-- Page text --
↓↓↓
Kaiser mental health clinicians to strike July 10 over chronic understaffing
Citing a growing child mental health crisis at their clinic, dozens of Kaiser therapists authorized a one-day strike if the HMO refuses to boost staffing in order to reduce intolerable appointment wait times and end overcrowding of group therapy sessions.
The strike will be held from 7 a.m. to 3:30 p.m. Wednesday, July 10, at 4141 Geary Boulevard, San Francisco.
Kaiser mental health clinics are understaffed across California, and the HMO’s lone San Francisco clinic has reached a breaking point. Children, many of whom are dealing with depression, anxiety and the impacts of bullying, now have to wait four to six weeks for their first face-to-face visit with a Kaiser mental health therapist — and just as long or longer for a return appointment. Group therapy sessions for children who are self-harming and contemplating suicide have become so crowded that some children and their parents have to sit on the floor because there aren’t enough therapists to provide them the one-on-one care needed for successful early intervention. Today, NUHW filed a complaint with the California Department of Managed Health Care, the agency responsible for regulating HMOs, alleging that Kaiser is in violation of multiple state laws and requesting an investigation.
“We just don’t have enough resources in our clinic to provide all of the services that our patients need, and Kaiser isn’t doing anything about it,” said Alicia Cruz, a therapist at the clinic.
The San Francisco clinic went without a manager for 18 months. Staff with no specialized experience in child therapy have been borrowed from other departments to do the initial intake appointments, and no new job openings have been posted.
↑↑↑
-- Data items --
↓↓↓
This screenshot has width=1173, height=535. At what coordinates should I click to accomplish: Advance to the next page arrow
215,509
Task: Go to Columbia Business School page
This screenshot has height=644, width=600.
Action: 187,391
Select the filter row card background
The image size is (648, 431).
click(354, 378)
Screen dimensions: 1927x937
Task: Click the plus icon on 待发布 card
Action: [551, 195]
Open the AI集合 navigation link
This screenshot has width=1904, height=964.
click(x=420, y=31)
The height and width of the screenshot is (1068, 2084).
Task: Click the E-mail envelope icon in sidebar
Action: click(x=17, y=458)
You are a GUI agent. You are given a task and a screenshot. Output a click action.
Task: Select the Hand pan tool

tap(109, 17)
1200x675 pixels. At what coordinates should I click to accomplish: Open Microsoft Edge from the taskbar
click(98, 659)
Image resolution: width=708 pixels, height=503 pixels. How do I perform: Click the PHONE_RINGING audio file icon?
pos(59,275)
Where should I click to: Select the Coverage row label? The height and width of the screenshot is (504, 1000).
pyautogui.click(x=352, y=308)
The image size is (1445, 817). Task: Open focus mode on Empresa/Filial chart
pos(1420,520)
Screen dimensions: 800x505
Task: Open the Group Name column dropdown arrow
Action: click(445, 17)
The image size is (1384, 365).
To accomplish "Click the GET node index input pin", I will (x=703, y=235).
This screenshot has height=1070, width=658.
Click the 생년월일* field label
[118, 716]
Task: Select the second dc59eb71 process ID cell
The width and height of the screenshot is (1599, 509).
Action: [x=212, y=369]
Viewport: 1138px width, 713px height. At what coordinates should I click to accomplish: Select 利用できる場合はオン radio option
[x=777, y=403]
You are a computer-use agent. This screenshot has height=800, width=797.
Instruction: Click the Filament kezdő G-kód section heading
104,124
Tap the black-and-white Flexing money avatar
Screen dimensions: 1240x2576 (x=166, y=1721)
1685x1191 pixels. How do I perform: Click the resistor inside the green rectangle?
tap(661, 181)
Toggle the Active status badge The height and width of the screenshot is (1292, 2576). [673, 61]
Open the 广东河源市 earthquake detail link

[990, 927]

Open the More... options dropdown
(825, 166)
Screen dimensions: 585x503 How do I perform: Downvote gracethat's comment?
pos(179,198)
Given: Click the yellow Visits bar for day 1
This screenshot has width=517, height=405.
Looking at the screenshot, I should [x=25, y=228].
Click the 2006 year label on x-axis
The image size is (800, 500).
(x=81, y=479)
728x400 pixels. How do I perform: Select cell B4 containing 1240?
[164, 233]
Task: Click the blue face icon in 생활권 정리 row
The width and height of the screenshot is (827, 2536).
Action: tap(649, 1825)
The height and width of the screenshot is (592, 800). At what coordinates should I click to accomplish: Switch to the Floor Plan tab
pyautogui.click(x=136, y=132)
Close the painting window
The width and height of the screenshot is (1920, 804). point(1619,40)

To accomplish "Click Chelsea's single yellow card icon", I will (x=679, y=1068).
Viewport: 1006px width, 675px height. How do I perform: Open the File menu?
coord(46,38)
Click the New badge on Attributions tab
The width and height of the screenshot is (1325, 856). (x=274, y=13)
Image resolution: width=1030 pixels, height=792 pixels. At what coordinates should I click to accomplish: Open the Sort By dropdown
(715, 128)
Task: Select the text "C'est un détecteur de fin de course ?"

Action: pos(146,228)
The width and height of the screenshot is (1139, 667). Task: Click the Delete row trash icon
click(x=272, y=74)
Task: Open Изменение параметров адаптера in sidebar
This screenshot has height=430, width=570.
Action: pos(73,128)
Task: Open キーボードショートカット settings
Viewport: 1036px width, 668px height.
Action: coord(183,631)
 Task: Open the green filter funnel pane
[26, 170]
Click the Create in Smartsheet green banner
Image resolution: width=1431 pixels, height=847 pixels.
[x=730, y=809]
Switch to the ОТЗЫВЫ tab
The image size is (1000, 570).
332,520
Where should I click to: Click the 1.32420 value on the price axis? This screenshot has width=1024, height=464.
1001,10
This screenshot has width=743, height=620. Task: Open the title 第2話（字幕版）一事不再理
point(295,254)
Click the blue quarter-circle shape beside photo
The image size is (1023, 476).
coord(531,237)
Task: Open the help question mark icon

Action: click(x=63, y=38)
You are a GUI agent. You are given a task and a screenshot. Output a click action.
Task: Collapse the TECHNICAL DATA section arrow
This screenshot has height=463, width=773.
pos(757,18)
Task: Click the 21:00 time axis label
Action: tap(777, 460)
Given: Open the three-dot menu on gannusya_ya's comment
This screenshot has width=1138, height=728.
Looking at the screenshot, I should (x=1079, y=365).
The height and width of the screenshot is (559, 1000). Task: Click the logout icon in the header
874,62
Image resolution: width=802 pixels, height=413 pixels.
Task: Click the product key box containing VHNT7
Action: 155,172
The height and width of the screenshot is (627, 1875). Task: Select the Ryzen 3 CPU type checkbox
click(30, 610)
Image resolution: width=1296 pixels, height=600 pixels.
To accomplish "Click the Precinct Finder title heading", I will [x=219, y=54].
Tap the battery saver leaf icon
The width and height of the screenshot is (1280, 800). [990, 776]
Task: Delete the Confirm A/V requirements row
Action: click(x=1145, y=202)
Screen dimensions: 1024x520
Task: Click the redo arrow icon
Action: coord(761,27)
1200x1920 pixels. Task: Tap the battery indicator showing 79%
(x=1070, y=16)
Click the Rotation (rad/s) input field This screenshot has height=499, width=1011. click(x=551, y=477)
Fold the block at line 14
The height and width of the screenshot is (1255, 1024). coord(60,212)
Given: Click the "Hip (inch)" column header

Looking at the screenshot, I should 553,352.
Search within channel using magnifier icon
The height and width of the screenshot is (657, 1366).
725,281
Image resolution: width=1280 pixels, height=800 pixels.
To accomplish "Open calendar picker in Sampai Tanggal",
↑↑↑
-- Questions on the material --
1. In the Kaiser strike article, how long did the San Francisco clinic go without a manager?
2. Output the portion of the Kaiser strike article between "Kaiser mental health clinicians" and "group therapy sessions.", inclusive.

-- Exercise solutions --
1. 18 months

2.
Kaiser mental health clinicians to strike July 10 over chronic understaffing
Citing a growing child mental health crisis at their clinic, dozens of Kaiser therapists authorized a one-day strike if the HMO refuses to boost staffing in order to reduce intolerable appointment wait times and end overcrowding of group therapy sessions.